WORK INSTRUCTIONS
• 1. Decide whether each statement, marked (a), (b), (c), agrees with the column on North Vancouver District council and development. Answer yes or no for each, and quote the words of the column that decide it.

(a) The recent review of the official community plan took two years.
(b) Development is frozen in the City of North Vancouver.
(c) Coun. Megan Curran declared that the entire North Shore is endangered.
• 2. Using the column on North Vancouver District council and development, answer each question:
(a) How many open houses did the official community plan review feature?
(b) What kind of housing do the councillors demand?
(c) By what year are a million or so people expected to move to Metro Vancouver?
• 3. Continue the column on North Vancouver District council and development from the point where it stops.

[start of TEXT SEGMENT]

Arguably, that’s not as meaningful as the turnover from 1999 to the Millennium, but for those who are into symbols, 2020 packs plenty of portent.

As if we needed another reminder, this is a time when a keen global vision is desperately needed. Instead we’re succumbing to a willful instinct to look back to a less complicated time when everything was peachy.

Needless to say, such a time never existed, but for many, it’s preferable to the fierce unknowns we face in the future.

Here on the North Shore, we can hope that 2020 will inspire a sharper focus on the road ahead. But first we’ll have to get North Van District council to open its eyes, and then perhaps its mind will follow. So far, though, it has beaten a breathtaking retreat from the 21st century.

In two of the three councils elected to govern the North Shore in 2018, it’s pretty much business as usual. But somehow, district voters managed to elect a singular coalition of do-nothings. It’s easy to assume that they were elected as an antidote to the previous council, which was, if not exactly developer-friendly, open to the concept of development.

In their public pronouncements, the councillors see themselves as an anti-development council. Coun. Megan Curran once famously declared that the entire North Shore is endangered, and she’s there to protect it from being trampled by civilization. Her colleagues may not be quite so dramatic, but for various reasons want to see development to proceed at a pace that doesn’t stretch or strain the infrastructure or increase traffic. And they’re concerned that too many luxury condos are being built and demand only affordable housing.

Therefore, everything needs to be put on hold while the official community plan is reviewed, even though it was just reviewed, a process that took two years and featured 75 open houses, public and stakeholder workshops, coffee shop talks, town hall meetings, and telephone, online, and event surveys. Not good enough.

For this council, in short, there are many reasons to oppose development and damn few to support it. Taken on an individual basis, their concerns have merit – of course it makes sense to build affordable housing while protecting the environment, making sure that projects proceed within the context of a coherent plan. But the net effect of negativity is that development in the district is frozen while it continues merrily all around it in the City of North Vancouver and the District of West Vancouver.

How is this a vision for the 21st century on the North Shore? How are we going to handle the million or so people who will move to Metro Vancouver by 2040?

[end of TEXT SEGMENT]
[start of RECORDED INFORMATION]

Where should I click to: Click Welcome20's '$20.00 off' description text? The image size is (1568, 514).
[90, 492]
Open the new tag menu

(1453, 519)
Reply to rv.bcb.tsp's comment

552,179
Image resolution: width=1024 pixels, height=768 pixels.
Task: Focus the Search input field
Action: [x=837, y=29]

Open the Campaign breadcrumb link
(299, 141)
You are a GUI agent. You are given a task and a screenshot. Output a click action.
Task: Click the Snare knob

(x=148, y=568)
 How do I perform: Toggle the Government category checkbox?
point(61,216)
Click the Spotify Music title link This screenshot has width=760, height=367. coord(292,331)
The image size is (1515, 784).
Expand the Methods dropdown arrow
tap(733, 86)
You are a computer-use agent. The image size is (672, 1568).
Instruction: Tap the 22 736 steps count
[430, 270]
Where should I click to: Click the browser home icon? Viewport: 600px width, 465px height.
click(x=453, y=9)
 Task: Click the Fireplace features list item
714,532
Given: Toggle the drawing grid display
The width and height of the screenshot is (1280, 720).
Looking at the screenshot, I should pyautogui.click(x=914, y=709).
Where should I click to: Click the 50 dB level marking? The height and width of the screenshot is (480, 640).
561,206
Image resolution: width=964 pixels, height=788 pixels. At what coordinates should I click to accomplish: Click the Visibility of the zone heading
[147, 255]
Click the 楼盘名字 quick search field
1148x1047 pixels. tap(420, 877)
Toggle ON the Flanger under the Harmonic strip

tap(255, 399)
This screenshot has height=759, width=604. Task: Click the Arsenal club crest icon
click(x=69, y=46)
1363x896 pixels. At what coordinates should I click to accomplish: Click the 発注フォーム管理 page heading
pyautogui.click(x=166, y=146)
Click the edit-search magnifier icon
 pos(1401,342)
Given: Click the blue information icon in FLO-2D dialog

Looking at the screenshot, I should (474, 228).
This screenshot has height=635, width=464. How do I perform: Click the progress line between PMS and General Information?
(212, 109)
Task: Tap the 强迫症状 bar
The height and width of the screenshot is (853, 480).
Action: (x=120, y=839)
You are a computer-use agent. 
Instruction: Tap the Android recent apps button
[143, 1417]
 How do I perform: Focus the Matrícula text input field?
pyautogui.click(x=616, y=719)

[end of RECORDED INFORMATION]

ANSWERS IN ORDER
• 1.
(a) Yes: "a process that took two years"
(b) No: "development in the district is frozen while it continues merrily all around it in the City of North Vancouver and the District of West Vancouver"
(c) Yes: "Coun. Megan Curran once famously declared that the entire North Shore is endangered"

• 2.
(a) 75
(b) Only affordable housing
(c) 2040

• 3.
For one example: If you reduce the supply of new housing, demand will drive up the price of existing real estate and voila: housing becomes less affordable. And that has an impact not only in the district, but across the North Shore. Planning? What planning?

This is the point where I reintroduce my favourite idea: amalgamation. I can’t think of one good reason why the City and the District of North Vancouver exist as separate entities, complete with their own set of bylaws, bureaucracies and community plans. Especially when they seem to proceed as if the neighbouring community doesn’t actually exist, except as a nearby inconvenience.

Need I remind the politicians that a survey, taken just before the last municipal election, shows a surprising level of support for the idea of amalgamation? When asked if the city and district should investigate the costs and benefits, 86 per cent said yes. Ironically, support was higher in the district at 91 per cent than the city, still up there at 82 per cent.

Perhaps the most significant finding was that 86 per cent of respondents considered themselves citizens of North Vancouver, without any distinctions.

This was a scientific representative sample, arguably a more accurate reflection of the will of the people than the municipal election, in which roughly one in three voted.

I’m not kidding myself that there will be any action on amalgamation in 2020. The two North Vancouver councils are even less compatible than the pre-2018 election versions. But 2020 calls for a new clarity, so wouldn’t it be something if North Vancouver politicians recognize that their own vision is clouded by parochial concerns and begin to work together to come together?

I’d even settle for an optical illusion: we’ve got to start somewhere.